Anri Sala, Ugo Rondinone: le temps, l’histoire et les éléments

On avait été réservé, cet été, sur l’installation de Philippe Parreno qui occupait la rotonde de la Bourse du Commerce, dans le cadre de l’exposition Une seconde d’éternité qui était la première de la nouvelle directrice de la fondation, Emma Lavigne (cf A Paris, l’été – La République de l’Art (larepubliquedelart.com). Spectaculaire, certes, mais trop technique, trop complexe, d’une sophistication qui empêchait l’émotion. Soyons honnête, l’installation d’Anri Sala qui lui succède, toujours dans le cadre de cette même exposition, n’est guère plus simple, mais elle passe par la sensation, le ressenti pour aboutir à la réflexion et cet élément change complètement la donne.

Il s’agit d’une vidéo qui est projetée sur un écran circulaire qui épouse la forme de la rotonde. L’artiste, qui a une approche très sensible et qui a fait de la musique la matière de son travail, l’a conçue à partir d’une anecdote : l’astronaute américain Ronald McNair, qui était un saxophoniste accompli, projetait de jouer et d’enregistrer dans l’espace, pour voir ce que cela pouvait donner en apesanteur. Mais il mourut dans l’explosion de la navette Challenger en 1986 et n’eut donc pas la possibilité de le faire. On ne sait pas d’ailleurs ce qu’il aurait souhaité jouer. Anri Sala a voulu accomplir son souhait (de manière virtuelle, puisque le film est réalisé en images de synthèse) en faisant résonner une musique dans une cabine spatiale. Et il s’est dit que la musique que Ronald McNair aurait choisi de jouer pourrait être le Quatuor pour la fin du temps de Messiaen, composé dans un camp de prisonniers en Pologne pendant la guerre, à l’attention du clarinettiste Henri Akoka, qui partageait sa détention, mais dans une version pour clarinette et saxo.

-- Données fournies --
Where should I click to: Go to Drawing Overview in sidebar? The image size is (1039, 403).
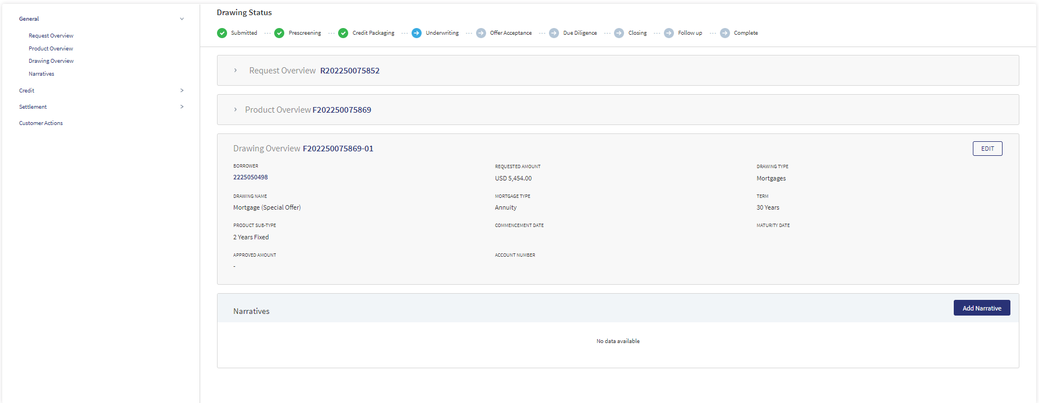[x=51, y=61]

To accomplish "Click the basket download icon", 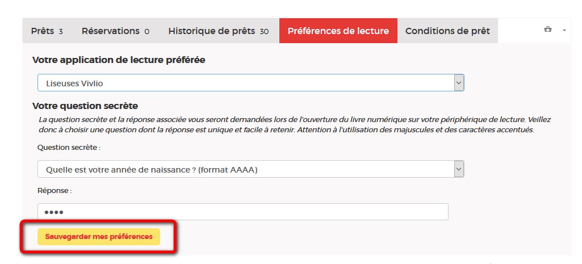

-- Consigne --
Répondez aux questions suivantes à partir du texte sur Anri Sala.
(a) Qui est la nouvelle directrice de la fondation ?
(b) En quelle année la navette Challenger a-t-elle explosé ?
(c) À l'attention de quel clarinettiste Messiaen a-t-il composé le Quatuor pour la fin du temps ?
Le matériel n'a aucun lien avec le texte sur Anri Sala.

-- Réponse attendue --
(a) Emma Lavigne.
(b) En 1986.
(c) Henri Akoka.